Aber der Verkehr nimmt nach Puyo deutlich ab, das ist schön und viel besser als die Panamericana, die E35. Am Strassenrand wuchert das Grün, die Blumen werden tropischer. Ich strample Kilometer um Kilometer ab. Rauf und runter, immer wieder. Dann ein Schild, Simon Bolivar: 3 km. Herrlich! Früher als erwartet! Und schon fahre ich durch die kleine Parroquia. Ich frage eine Chica nach den Bomberos. Gibt es natürlich nicht. Der Rektor der Schule ist nicht da, aber sie empfiehlt mir die Kirche. Dort fahre ich hin, ein Missionar begrüßt mich, der Padre schläft. Da kommen ein paar Schwestern und geben mir Asyl in einem angrenzenden Schulzimmer. Tiptop. Dusche gibt es keine, aber ich setze mit der Ortlieb-Dusche kurz ein Klo etwas unter Wasser, da der Abfluss nicht gut funktioniert. Aber es fliesst dann doch noch ab, alles in Ordnung. Lange alleine bleibe ich in dem Schulzimmer auch nicht, bald erschienen die jungen Chichas mit ihren tausend Fragen. So kann ausruhen ganz anstrengend sein…

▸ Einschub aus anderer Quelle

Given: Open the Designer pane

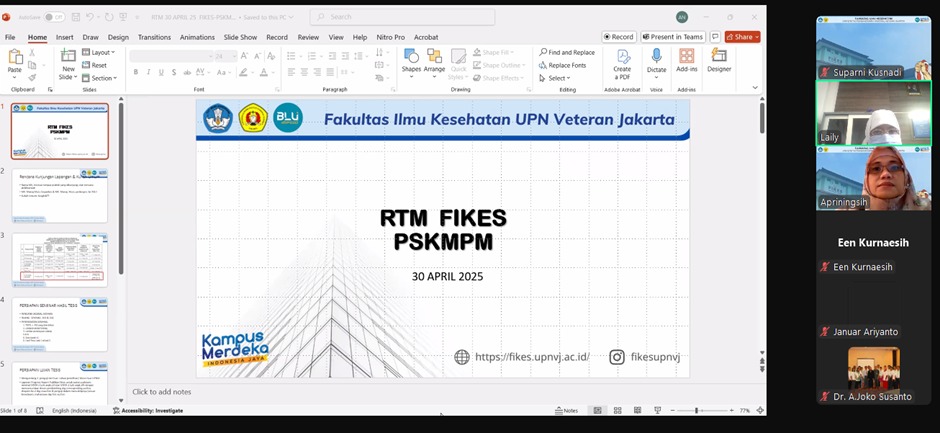Looking at the screenshot, I should tap(718, 58).
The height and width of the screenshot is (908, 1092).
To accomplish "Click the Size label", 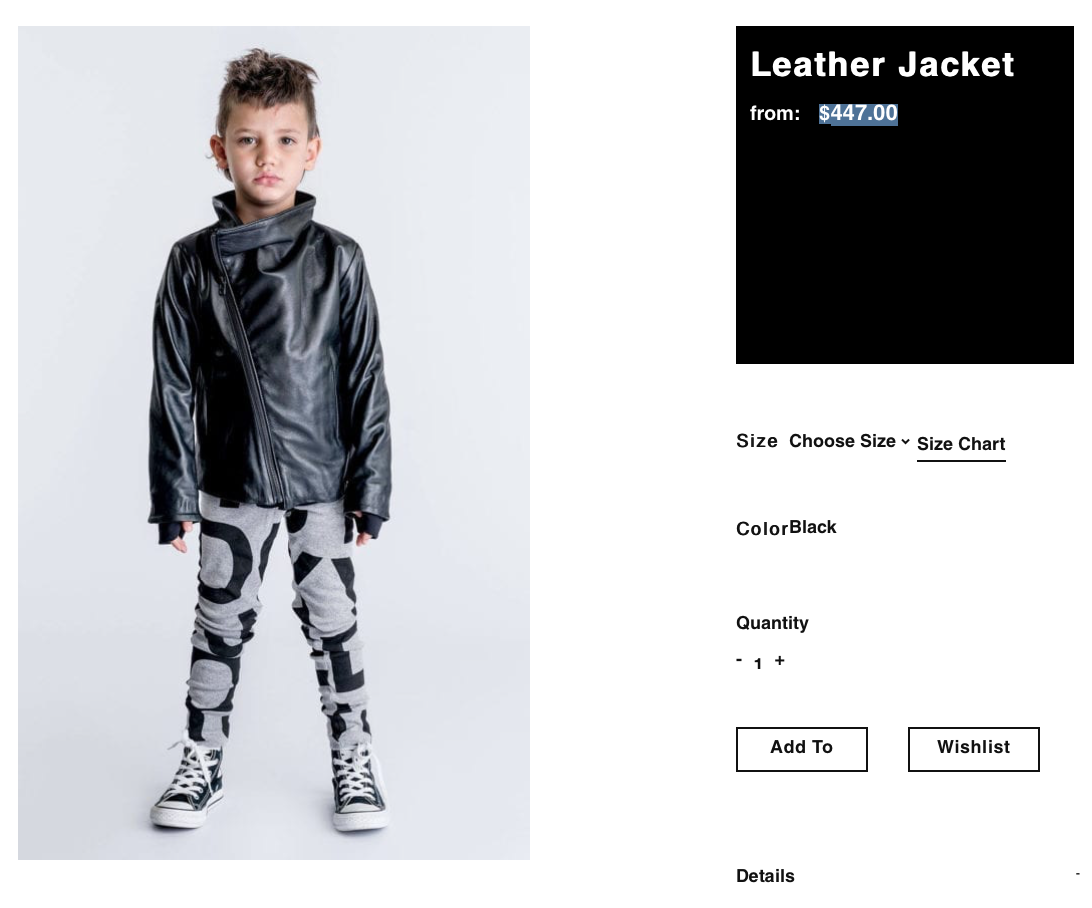I will [756, 441].
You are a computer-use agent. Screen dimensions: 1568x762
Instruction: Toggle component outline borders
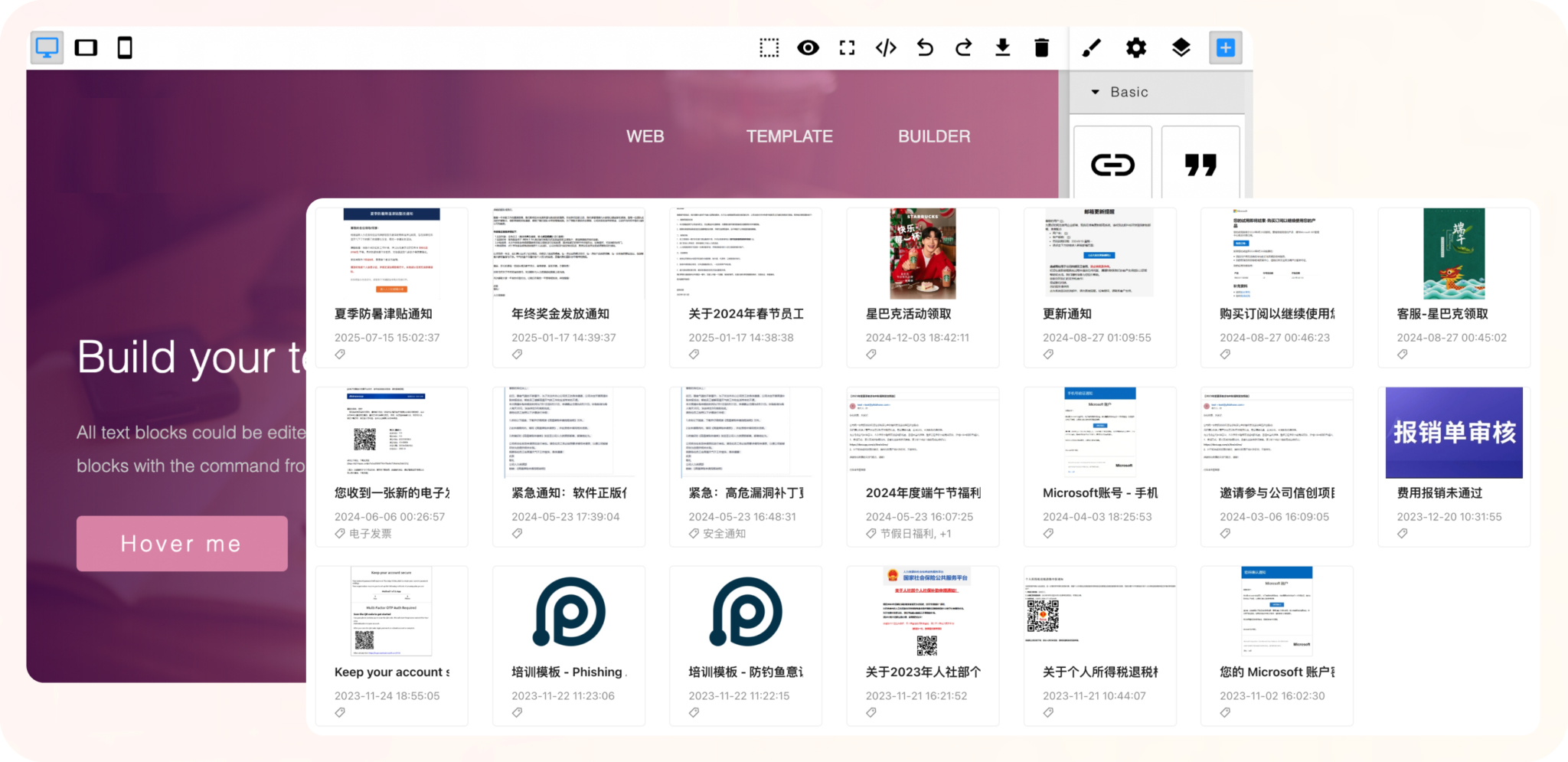point(769,47)
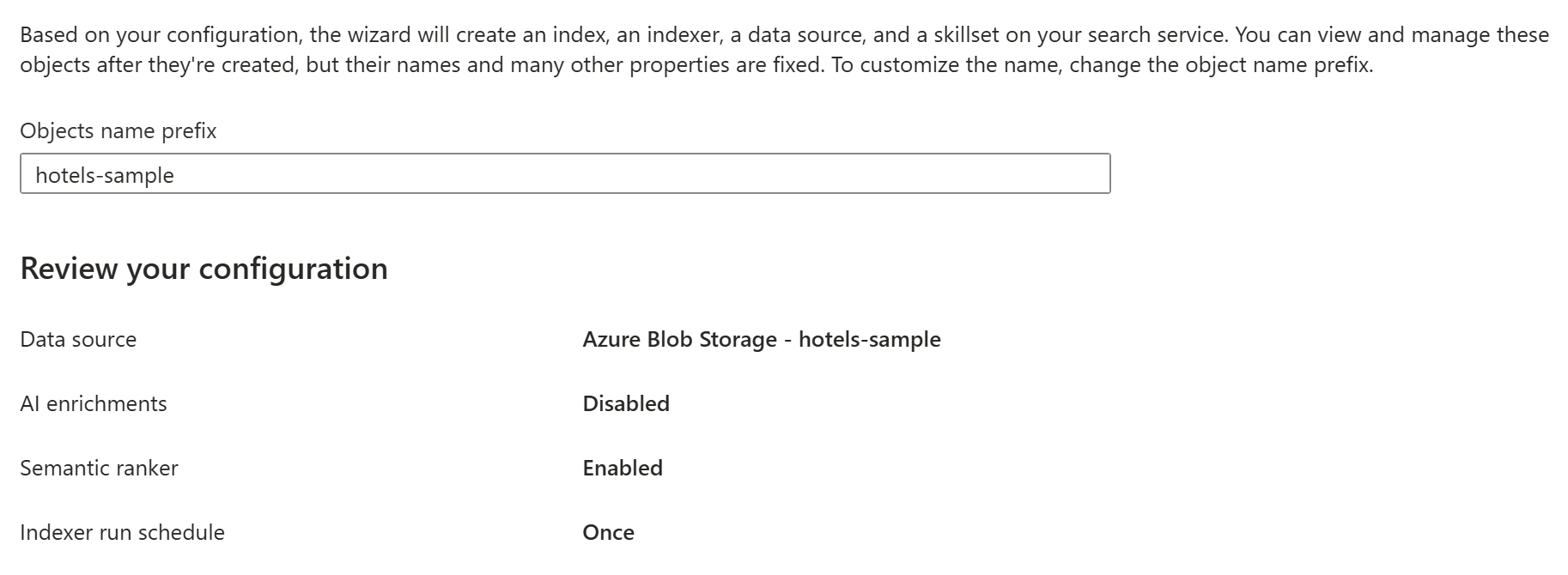This screenshot has width=1568, height=575.
Task: Click the Indexer run schedule label
Action: coord(122,532)
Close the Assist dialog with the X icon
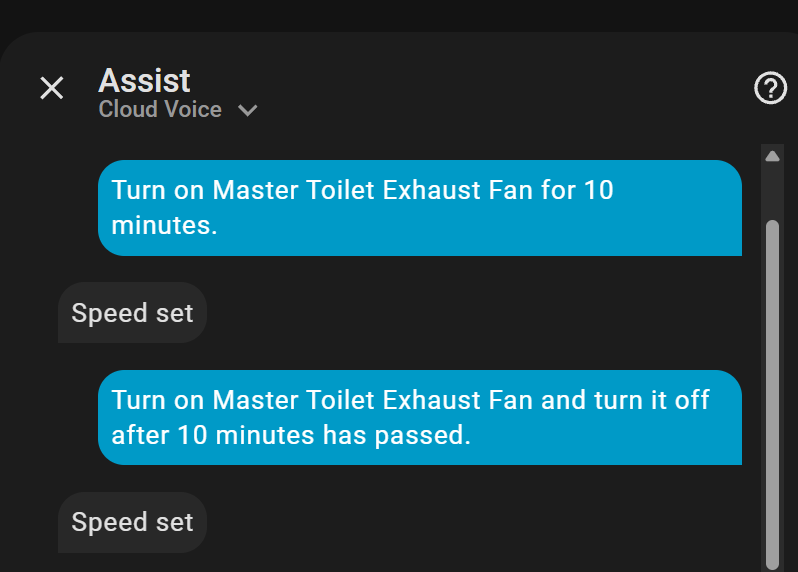This screenshot has height=572, width=798. coord(51,88)
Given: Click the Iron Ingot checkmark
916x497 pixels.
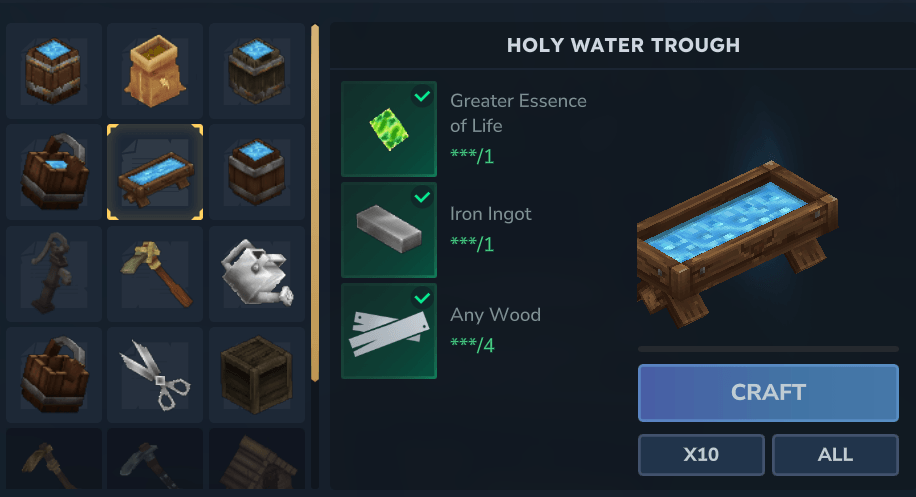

30.06.2014. Draussen auf dem Spielplatz johlen ein paar Besoffene laut herum. Bis um Mitternacht, dann beginnt es auf Knopfdruck wie aus Kübeln zu giessen. Und Ruhe herrscht! Der Regen sorgt für ein gleichmässiges Plätschern bis am Morgen. Um 4 Uhr beginnen die Schwestern oben Möbel herumzudrücken. Na ja. Ich stehe kurz nach 6 Uhr auf, packe meine Sachen zusammen. Um 7.30 Uhr bin ich startklar. Hah! Und es regnet nicht mehr! Sehe ich da helle Stellen am Himmel? Ich fahre los. Langsam senkt sich der Nebel, ich sehe nicht mehr viel. Es geht rauf und runter, die Luft ist feucht, nun nieselt es leicht. Als ich schon nass bin – nun, etwas spät – stülpe ich den Poncho über. Premiere. Er flattert ein wenig beim Runterfahren, aber viel, viel besser als die Regenbekleidung in dem Klima! Nun regnet es richtig und bei den vielen Auffahrten komme ich richtig ins Schwitzen. Aussen nass, innen nass. Hätte man sich von der Selva denken können. Langsam lässt der Regen nach. Ich überquere die Brücke über den Rio Pastaza, auf der anderen Seite hat es ein Restaurant. Ich bin hungrig, bestelle ein Brötchen mit Käse und Kaffee. Lange sitze ich nicht alleine da. „Woher kommst du? Aus welchem Land? Ganz alleine?“ Wie immer. Langsam nervt mich diese Frage wirklich. Da kommt der nächste Señor. Wieder von vorne. Na ja.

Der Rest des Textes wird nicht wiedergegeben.